1

I am using mbstowcs() to convert a UTF-8 encoded char* string to wchar_t*, and the latter will be fed into _wfopen(). However, I always get a NULL pointer from _wfopen() and I have found the problem is from the result of mbstowcs().

I prepared the following example and used printf for debugging...

size_t out_size;
int requiredSize;
wchar_t *wc_filename;
char *utf8_filename = "C:/Users/xxxxxxxx/Desktop/\xce\xb1\xce\xb2\xce\xb3.stdf";
wchar_t *expected_output = L"C:/Users/xxxxxxxx/Desktop/αβγ.stdf";

printf("input: %s, length: %d\n", utf8_filename, strlen(utf8_filename));
printf("correct out length is %d\n", wcslen(expected_output));

// convertion start here
setlocale(LC_ALL, "C.UTF-8");

requiredSize = mbstowcs(NULL, utf8_filename, 0);
wc_filename = (wchar_t*)malloc( (requiredSize+1) * sizeof(wchar_t));

printf("requiredsize: %d\n", requiredSize);

if (!wc_filename) {
    // allocation fail
    free(wc_filename);
    return -1;
}
out_size = mbstowcs(wc_filename, utf8_filename, requiredSize + 1);
if (out_size == (size_t)(-1)) {
    // convertion fail
    free(wc_filename);
    return -1;
}
printf("out_size: %d, wchar name: %ls\n", out_size, wc_filename);

if (wcscmp (wc_filename, expected_output) != 0) {
    printf("converted result is not correct\n");
}
free(wc_filename);

And the console output is:

input: C:/Users/xxxxxxxx/Desktop/αβγ.stdf, length: 37
correct out length is 34
requiredsize: 37
out_size: 37, wchar name: C:/Users/xxxxxxxx/Desktop/αβγ.stdf
converted result is not correct

I just don't know why expected_output and wc_filename have the same content but the length is different?
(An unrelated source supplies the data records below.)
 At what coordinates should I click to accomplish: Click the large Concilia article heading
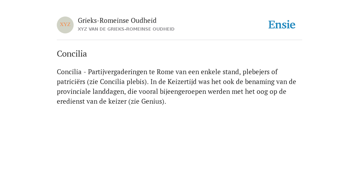72,54
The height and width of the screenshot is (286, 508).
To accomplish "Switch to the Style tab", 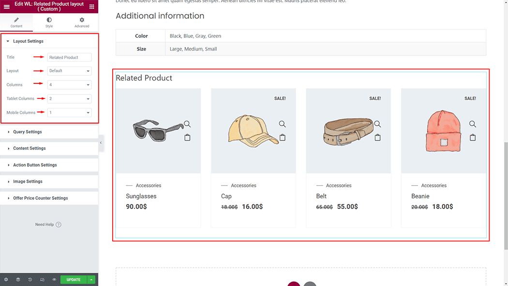I will 49,22.
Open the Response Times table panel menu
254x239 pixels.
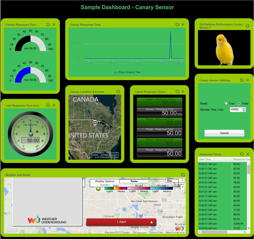point(248,154)
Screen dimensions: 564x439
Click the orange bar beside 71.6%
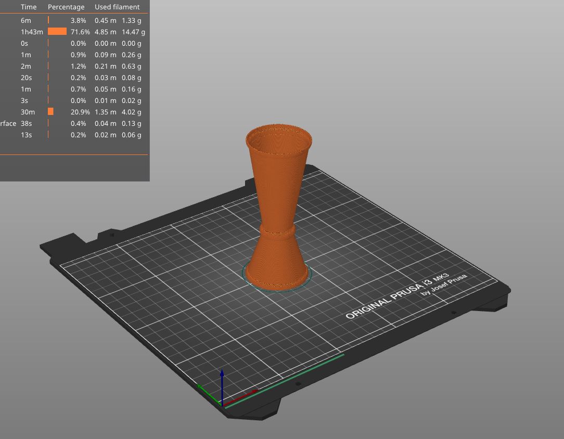coord(57,32)
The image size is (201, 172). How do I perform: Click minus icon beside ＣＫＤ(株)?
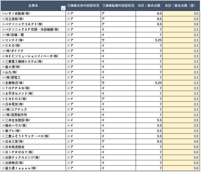(3, 46)
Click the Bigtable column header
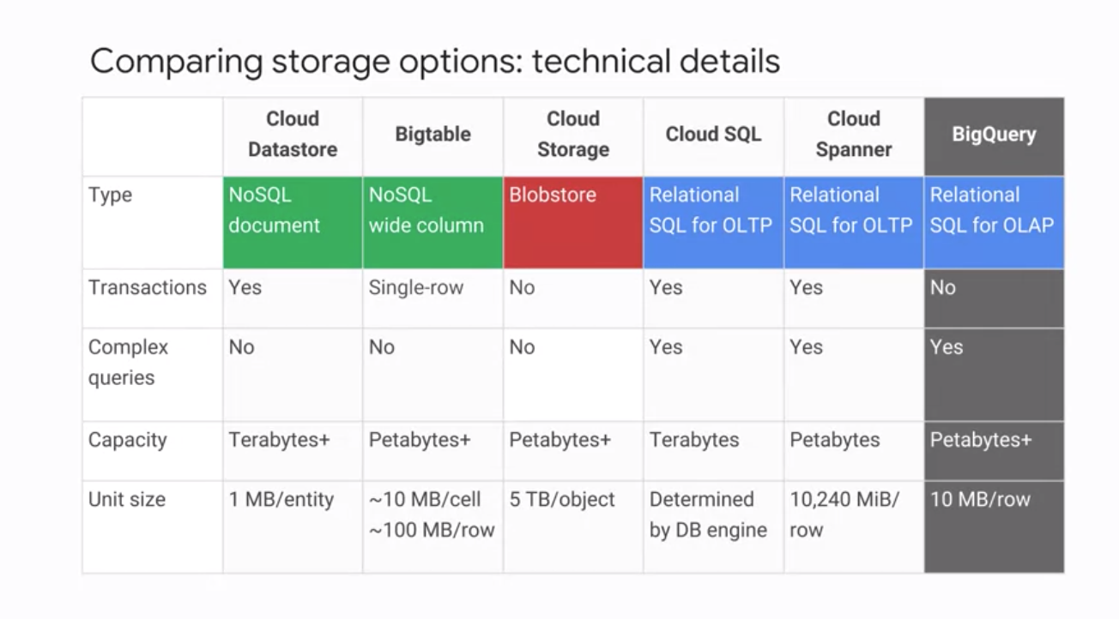The width and height of the screenshot is (1119, 619). click(x=432, y=136)
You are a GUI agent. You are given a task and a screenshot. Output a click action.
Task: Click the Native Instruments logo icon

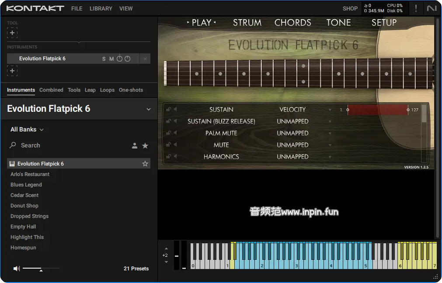pyautogui.click(x=432, y=8)
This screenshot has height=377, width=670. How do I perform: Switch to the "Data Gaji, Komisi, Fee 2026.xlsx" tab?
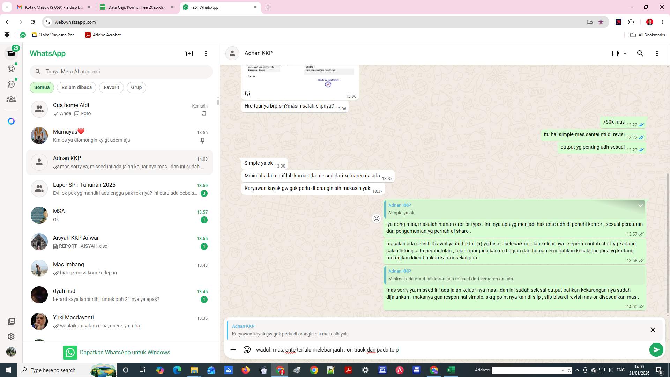click(x=136, y=7)
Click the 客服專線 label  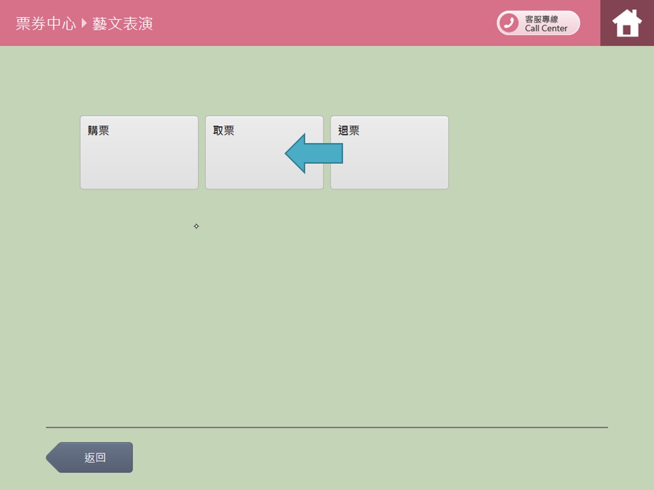(541, 19)
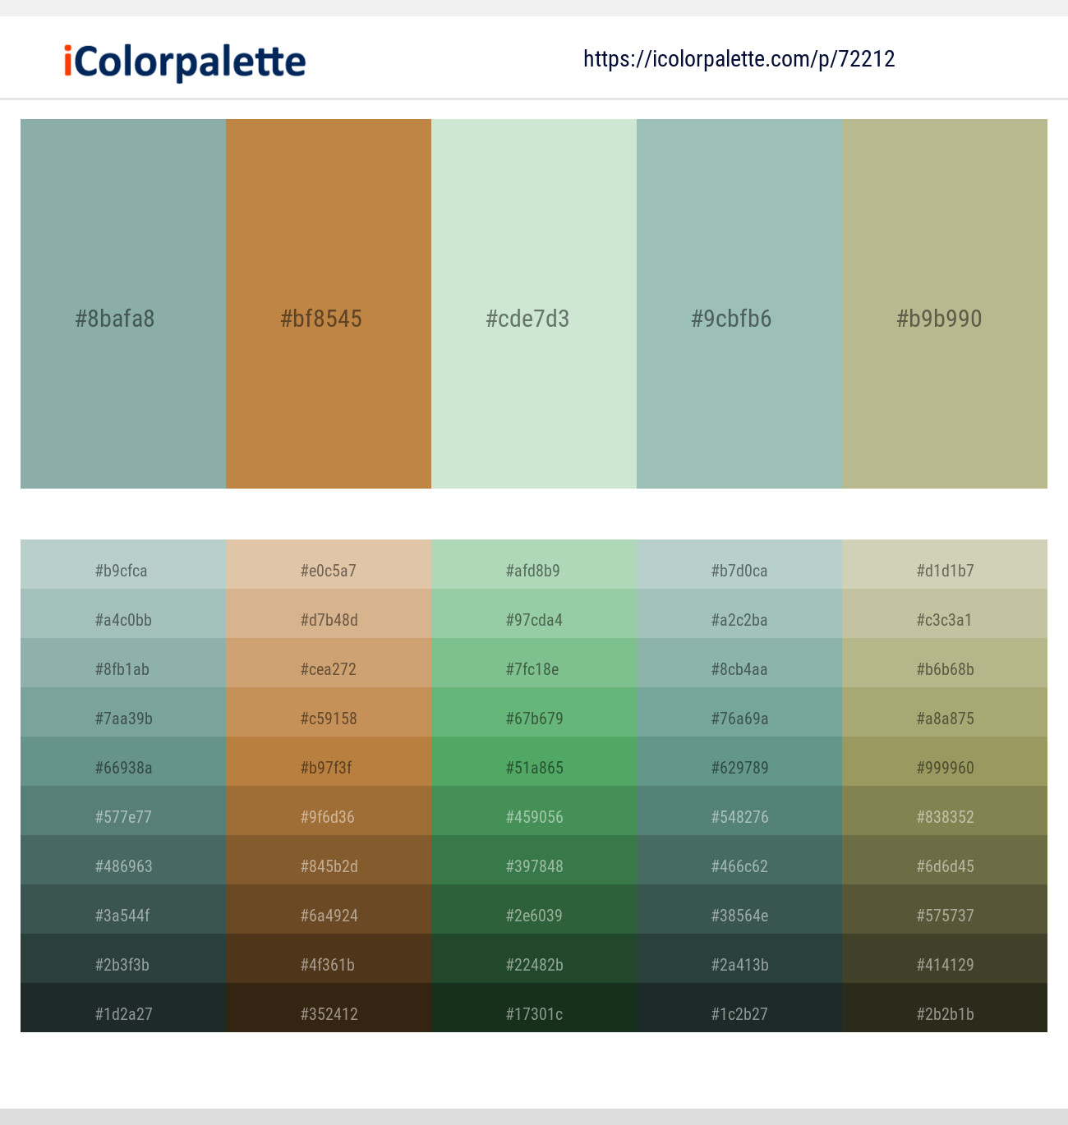This screenshot has height=1125, width=1068.
Task: Select the #629789 teal shade
Action: 739,767
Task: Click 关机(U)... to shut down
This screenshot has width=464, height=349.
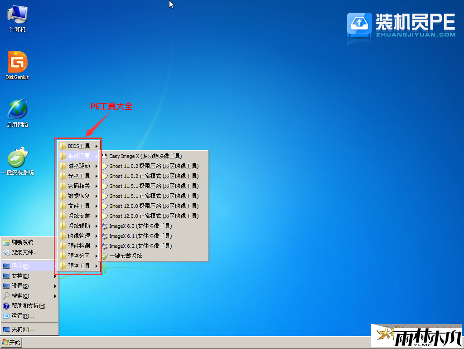Action: tap(23, 329)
What did I do wrong here?

Adrian Mole
  • 49,934
  • 160
  • 51
  • 83
nochenon
  • 326
  • 2
  • 12

2 Answers2

2

The problem appears to be in your choice of locale name. Replacing the following:

setlocale(LC_ALL, "C.UTF-8");

with this:

setlocale(LC_ALL, "en_US.UTF-8");

fixes the issue on my system (Windows 10, MSVC, 64-bit build) – at least, the out_size and requiredSize are both 34 and the "converted result is not correct\n" message doesn't show. Using "en_GB.UTF-8" also worked.

I'm not sure if the C Standard actually defines what locale names are, but this question/answer may be helpful: Valid Locale Names.


Note: As mentioned in the comment by Mgetz, using setlocale(LC_ALL, ".UTF-8"); also works – I guess that would be the minimal and most portable locale name to use.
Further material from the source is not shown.